Wait, what? 2.0? Aren’t we still figuring out transmedia 1.0?
Yep.
But I’m already looking beyond most of what we’ve seen in transmedia storytelling to date, which has been ‘more of the same’ in the sense that the legal and creative lines between content creators and content consumers are still very much intact for commercial entertainment properties.
The core content (mothership, tent pole, etc.) has continued to lead the way, forcing core narrative extensions (e.g., the related comic, game, etc.) and the narrative marketing extensions (e.g., the ARGs and social media extensions) to be subservient to the core content. Sadly, most of the transmedia marketing is created after development of the core content, eliminating any chance for highly integrated, cohesive transmedia extensions from the core content.
[Note: at the risk of offending the ARG community, I’m labeling ARGs as marketing extensions for two reasons: they are not directly monetizable, and they have mostly been used as pre-launch marketing efforts for a directly monetizable product/service. This is, happily, changing, but to date most ARGs have been relegated to the marketing side of the house, not the creative side of commercial entertainment properties]
And there are pitifully few examples of commercial entertainment properties that possess a legal and creative structure to allow for the meaningful integration of consumer-generated content (CGC) into the official canon of the property.

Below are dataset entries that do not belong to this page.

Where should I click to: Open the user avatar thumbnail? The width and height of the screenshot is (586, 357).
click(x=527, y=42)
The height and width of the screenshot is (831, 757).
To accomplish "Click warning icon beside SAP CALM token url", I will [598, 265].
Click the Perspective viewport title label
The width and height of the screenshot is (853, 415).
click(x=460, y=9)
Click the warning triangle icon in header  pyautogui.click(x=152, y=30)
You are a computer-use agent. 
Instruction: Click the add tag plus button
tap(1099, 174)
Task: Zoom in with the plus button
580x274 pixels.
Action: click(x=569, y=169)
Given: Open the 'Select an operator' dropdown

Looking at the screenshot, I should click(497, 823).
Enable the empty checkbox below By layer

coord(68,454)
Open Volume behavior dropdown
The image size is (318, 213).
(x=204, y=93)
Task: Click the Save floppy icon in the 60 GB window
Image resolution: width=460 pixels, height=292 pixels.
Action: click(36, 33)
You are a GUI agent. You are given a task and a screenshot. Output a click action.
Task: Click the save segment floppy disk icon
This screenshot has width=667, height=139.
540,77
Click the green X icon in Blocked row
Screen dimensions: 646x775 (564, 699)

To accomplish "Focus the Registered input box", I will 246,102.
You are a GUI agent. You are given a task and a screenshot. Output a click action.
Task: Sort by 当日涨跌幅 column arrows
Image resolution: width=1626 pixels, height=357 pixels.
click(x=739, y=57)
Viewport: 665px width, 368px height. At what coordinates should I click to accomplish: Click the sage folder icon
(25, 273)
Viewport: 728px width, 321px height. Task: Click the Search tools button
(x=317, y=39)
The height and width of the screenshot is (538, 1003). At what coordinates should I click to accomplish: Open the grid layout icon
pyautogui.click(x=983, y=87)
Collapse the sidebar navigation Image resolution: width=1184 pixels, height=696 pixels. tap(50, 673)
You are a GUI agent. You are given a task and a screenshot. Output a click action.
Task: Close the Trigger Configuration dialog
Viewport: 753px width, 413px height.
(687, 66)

I believe that will change, though, and I believe transmedia offers the perfect framework for allowing content producers and audiences to achieve the Holy Grail of entertainment: the co-creation of value.
I humbly submit that all CGC is, in fact, value. Some more so than others, to be sure, but value nonetheless.
Traditional entertainment is passive consumption of content. It’s a monologue of static content.
Transmedia 1.0 supports audience interaction with content. It’s a conversation of dynamic content. It’s engaging in a way no previous form of entertainment has been able to achieve.
Transmedia 2.0 invites audience participation and contribution of content. It’s a collaboration of content, a co-creation of value, supported by the rich, pervasive structure of transmedia 1.0.
Content producers who ignore CGC are like people walking across a floor covered in money. You can choose to walk past it, or you can choose to make the effort to pick it up.
NovySan says
For me the goal is to move beyond Transmedia into what I call Immedia, the point where the media itself no longer “stands between” (mediates) but the participant engages in the narrative as an direct experience. It’s a point where the PLAY becomes more than the GAME. The game is mediated but the experience of play is immediate. The less the media intercedes, the more powerful the experience. Transmedia is a shift away from the locked forms of traditional linear media but also a phase leading to what comes beyond it. Transmedia is Transitional.
Scott Walker says
Mega points for “Immedia” and “Transmedia is Transitional.”
Would love to hear/see more if you care to elaborate!